Format every row below as a JSON list of strings with one string per line, leaving out blank lines.
* BEGIN GIVEN DATA *
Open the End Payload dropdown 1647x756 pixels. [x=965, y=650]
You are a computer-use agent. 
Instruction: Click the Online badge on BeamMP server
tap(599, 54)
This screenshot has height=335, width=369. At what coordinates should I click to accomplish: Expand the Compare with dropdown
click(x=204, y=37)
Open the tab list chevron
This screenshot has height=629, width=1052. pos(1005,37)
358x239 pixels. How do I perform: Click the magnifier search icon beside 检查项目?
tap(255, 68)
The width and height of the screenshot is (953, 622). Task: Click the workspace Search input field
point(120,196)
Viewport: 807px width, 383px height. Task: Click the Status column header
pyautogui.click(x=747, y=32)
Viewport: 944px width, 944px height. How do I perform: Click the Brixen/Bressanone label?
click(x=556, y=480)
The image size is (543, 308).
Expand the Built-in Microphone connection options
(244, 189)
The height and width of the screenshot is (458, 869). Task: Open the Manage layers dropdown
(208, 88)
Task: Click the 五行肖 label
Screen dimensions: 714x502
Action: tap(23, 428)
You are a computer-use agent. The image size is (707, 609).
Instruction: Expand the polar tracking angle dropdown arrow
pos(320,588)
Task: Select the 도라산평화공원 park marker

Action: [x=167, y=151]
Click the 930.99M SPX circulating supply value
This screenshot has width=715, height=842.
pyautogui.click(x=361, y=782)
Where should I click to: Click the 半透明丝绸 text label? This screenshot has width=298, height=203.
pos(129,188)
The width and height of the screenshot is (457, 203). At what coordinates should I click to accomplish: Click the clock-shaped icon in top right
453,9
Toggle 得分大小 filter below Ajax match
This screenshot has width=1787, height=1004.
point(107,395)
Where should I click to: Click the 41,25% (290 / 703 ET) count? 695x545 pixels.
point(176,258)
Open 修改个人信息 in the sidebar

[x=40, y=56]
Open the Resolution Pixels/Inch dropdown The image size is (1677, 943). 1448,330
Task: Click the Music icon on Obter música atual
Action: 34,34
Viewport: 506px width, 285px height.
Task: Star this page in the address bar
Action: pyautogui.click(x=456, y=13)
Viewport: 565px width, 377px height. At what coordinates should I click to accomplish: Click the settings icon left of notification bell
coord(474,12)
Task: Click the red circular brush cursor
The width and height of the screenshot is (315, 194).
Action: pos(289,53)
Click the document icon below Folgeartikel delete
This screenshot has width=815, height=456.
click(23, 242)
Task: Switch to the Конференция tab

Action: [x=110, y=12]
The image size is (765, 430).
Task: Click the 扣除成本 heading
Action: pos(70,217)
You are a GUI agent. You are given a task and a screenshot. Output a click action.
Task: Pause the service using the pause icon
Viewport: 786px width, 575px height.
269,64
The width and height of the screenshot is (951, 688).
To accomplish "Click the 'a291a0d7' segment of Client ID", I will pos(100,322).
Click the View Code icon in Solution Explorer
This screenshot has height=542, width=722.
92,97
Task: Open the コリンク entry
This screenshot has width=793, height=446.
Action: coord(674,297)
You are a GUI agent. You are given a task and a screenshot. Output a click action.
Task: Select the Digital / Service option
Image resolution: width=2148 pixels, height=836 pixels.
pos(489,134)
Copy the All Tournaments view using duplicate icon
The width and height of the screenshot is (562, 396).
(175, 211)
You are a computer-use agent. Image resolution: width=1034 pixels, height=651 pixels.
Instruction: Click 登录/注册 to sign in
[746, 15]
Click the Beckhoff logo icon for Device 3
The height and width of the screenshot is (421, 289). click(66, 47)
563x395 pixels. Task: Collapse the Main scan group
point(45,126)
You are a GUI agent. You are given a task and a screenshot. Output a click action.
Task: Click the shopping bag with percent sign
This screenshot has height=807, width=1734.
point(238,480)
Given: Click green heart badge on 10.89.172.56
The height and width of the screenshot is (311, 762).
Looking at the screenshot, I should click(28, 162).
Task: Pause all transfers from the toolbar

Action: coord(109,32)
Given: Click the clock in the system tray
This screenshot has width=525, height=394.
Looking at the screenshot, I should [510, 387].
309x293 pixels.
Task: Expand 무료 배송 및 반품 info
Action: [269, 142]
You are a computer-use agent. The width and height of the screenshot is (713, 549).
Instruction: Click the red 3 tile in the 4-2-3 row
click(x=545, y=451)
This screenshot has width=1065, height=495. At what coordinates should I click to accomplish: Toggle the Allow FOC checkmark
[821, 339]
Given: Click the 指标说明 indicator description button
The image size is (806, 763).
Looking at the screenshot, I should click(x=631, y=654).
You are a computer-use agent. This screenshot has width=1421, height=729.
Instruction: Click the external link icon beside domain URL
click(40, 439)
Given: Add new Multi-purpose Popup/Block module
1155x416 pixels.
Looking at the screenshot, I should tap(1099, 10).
* END GIVEN DATA *
◆ **WORKED SOLUTION**
[
  "Open the End Payload dropdown 1647x756 pixels. [x=965, y=650]",
  "You are a computer-use agent. ",
  "Instruction: Click the Online badge on BeamMP server",
  "tap(599, 54)",
  "This screenshot has height=335, width=369. At what coordinates should I click to accomplish: Expand the Compare with dropdown",
  "click(x=204, y=37)",
  "Open the tab list chevron",
  "This screenshot has height=629, width=1052. pos(1005,37)",
  "358x239 pixels. How do I perform: Click the magnifier search icon beside 检查项目?",
  "tap(255, 68)",
  "The width and height of the screenshot is (953, 622). Task: Click the workspace Search input field",
  "point(120,196)",
  "Viewport: 807px width, 383px height. Task: Click the Status column header",
  "pyautogui.click(x=747, y=32)",
  "Viewport: 944px width, 944px height. How do I perform: Click the Brixen/Bressanone label?",
  "click(x=556, y=480)",
  "The image size is (543, 308).",
  "Expand the Built-in Microphone connection options",
  "(244, 189)",
  "The height and width of the screenshot is (458, 869). Task: Open the Manage layers dropdown",
  "(208, 88)",
  "Task: Click the 五行肖 label",
  "Screen dimensions: 714x502",
  "Action: tap(23, 428)",
  "You are a computer-use agent. The image size is (707, 609).",
  "Instruction: Expand the polar tracking angle dropdown arrow",
  "pos(320,588)",
  "Task: Select the 도라산평화공원 park marker",
  "Action: [x=167, y=151]",
  "Click the 930.99M SPX circulating supply value",
  "This screenshot has width=715, height=842.",
  "pyautogui.click(x=361, y=782)",
  "Where should I click to: Click the 半透明丝绸 text label? This screenshot has width=298, height=203.",
  "pos(129,188)",
  "The width and height of the screenshot is (457, 203). At what coordinates should I click to accomplish: Click the clock-shaped icon in top right",
  "453,9",
  "Toggle 得分大小 filter below Ajax match",
  "This screenshot has width=1787, height=1004.",
  "point(107,395)",
  "Where should I click to: Click the 41,25% (290 / 703 ET) count? 695x545 pixels.",
  "point(176,258)",
  "Open 修改个人信息 in the sidebar",
  "[x=40, y=56]",
  "Open the Resolution Pixels/Inch dropdown The image size is (1677, 943). 1448,330",
  "Task: Click the Music icon on Obter música atual",
  "Action: 34,34",
  "Viewport: 506px width, 285px height.",
  "Task: Star this page in the address bar",
  "Action: pyautogui.click(x=456, y=13)",
  "Viewport: 565px width, 377px height. At what coordinates should I click to accomplish: Click the settings icon left of notification bell",
  "coord(474,12)",
  "Task: Click the red circular brush cursor",
  "The width and height of the screenshot is (315, 194).",
  "Action: pos(289,53)",
  "Click the document icon below Folgeartikel delete",
  "This screenshot has width=815, height=456.",
  "click(23, 242)",
  "Task: Switch to the Конференция tab",
  "Action: [x=110, y=12]",
  "The image size is (765, 430).",
  "Task: Click the 扣除成本 heading",
  "Action: pos(70,217)",
  "You are a GUI agent. You are given a task and a screenshot. Output a click action.",
  "Task: Pause the service using the pause icon",
  "Viewport: 786px width, 575px height.",
  "269,64",
  "The width and height of the screenshot is (951, 688).",
  "To accomplish \"Click the 'a291a0d7' segment of Client ID\", I will pos(100,322).",
  "Click the View Code icon in Solution Explorer",
  "This screenshot has height=542, width=722.",
  "92,97",
  "Task: Open the コリンク entry",
  "This screenshot has width=793, height=446.",
  "Action: coord(674,297)",
  "You are a GUI agent. You are given a task and a screenshot. Output a click action.",
  "Task: Select the Digital / Service option",
  "Image resolution: width=2148 pixels, height=836 pixels.",
  "pos(489,134)",
  "Copy the All Tournaments view using duplicate icon",
  "The width and height of the screenshot is (562, 396).",
  "(175, 211)",
  "You are a computer-use agent. Image resolution: width=1034 pixels, height=651 pixels.",
  "Instruction: Click 登录/注册 to sign in",
  "[746, 15]",
  "Click the Beckhoff logo icon for Device 3",
  "The height and width of the screenshot is (421, 289). click(66, 47)",
  "563x395 pixels. Task: Collapse the Main scan group",
  "point(45,126)",
  "You are a GUI agent. You are given a task and a screenshot. Output a click action.",
  "Task: Click the shopping bag with percent sign",
  "This screenshot has height=807, width=1734.",
  "point(238,480)",
  "Given: Click green heart badge on 10.89.172.56",
  "The height and width of the screenshot is (311, 762).",
  "Looking at the screenshot, I should click(28, 162).",
  "Task: Pause all transfers from the toolbar",
  "Action: coord(109,32)",
  "Given: Click the clock in the system tray",
  "This screenshot has width=525, height=394.",
  "Looking at the screenshot, I should [510, 387].",
  "309x293 pixels.",
  "Task: Expand 무료 배송 및 반품 info",
  "Action: [269, 142]",
  "You are a computer-use agent. The width and height of the screenshot is (713, 549).",
  "Instruction: Click the red 3 tile in the 4-2-3 row",
  "click(x=545, y=451)",
  "This screenshot has width=1065, height=495. At what coordinates should I click to accomplish: Toggle the Allow FOC checkmark",
  "[821, 339]",
  "Given: Click the 指标说明 indicator description button",
  "The image size is (806, 763).",
  "Looking at the screenshot, I should click(x=631, y=654).",
  "You are a computer-use agent. This screenshot has width=1421, height=729.",
  "Instruction: Click the external link icon beside domain URL",
  "click(40, 439)",
  "Given: Add new Multi-purpose Popup/Block module",
  "1155x416 pixels.",
  "Looking at the screenshot, I should tap(1099, 10)."
]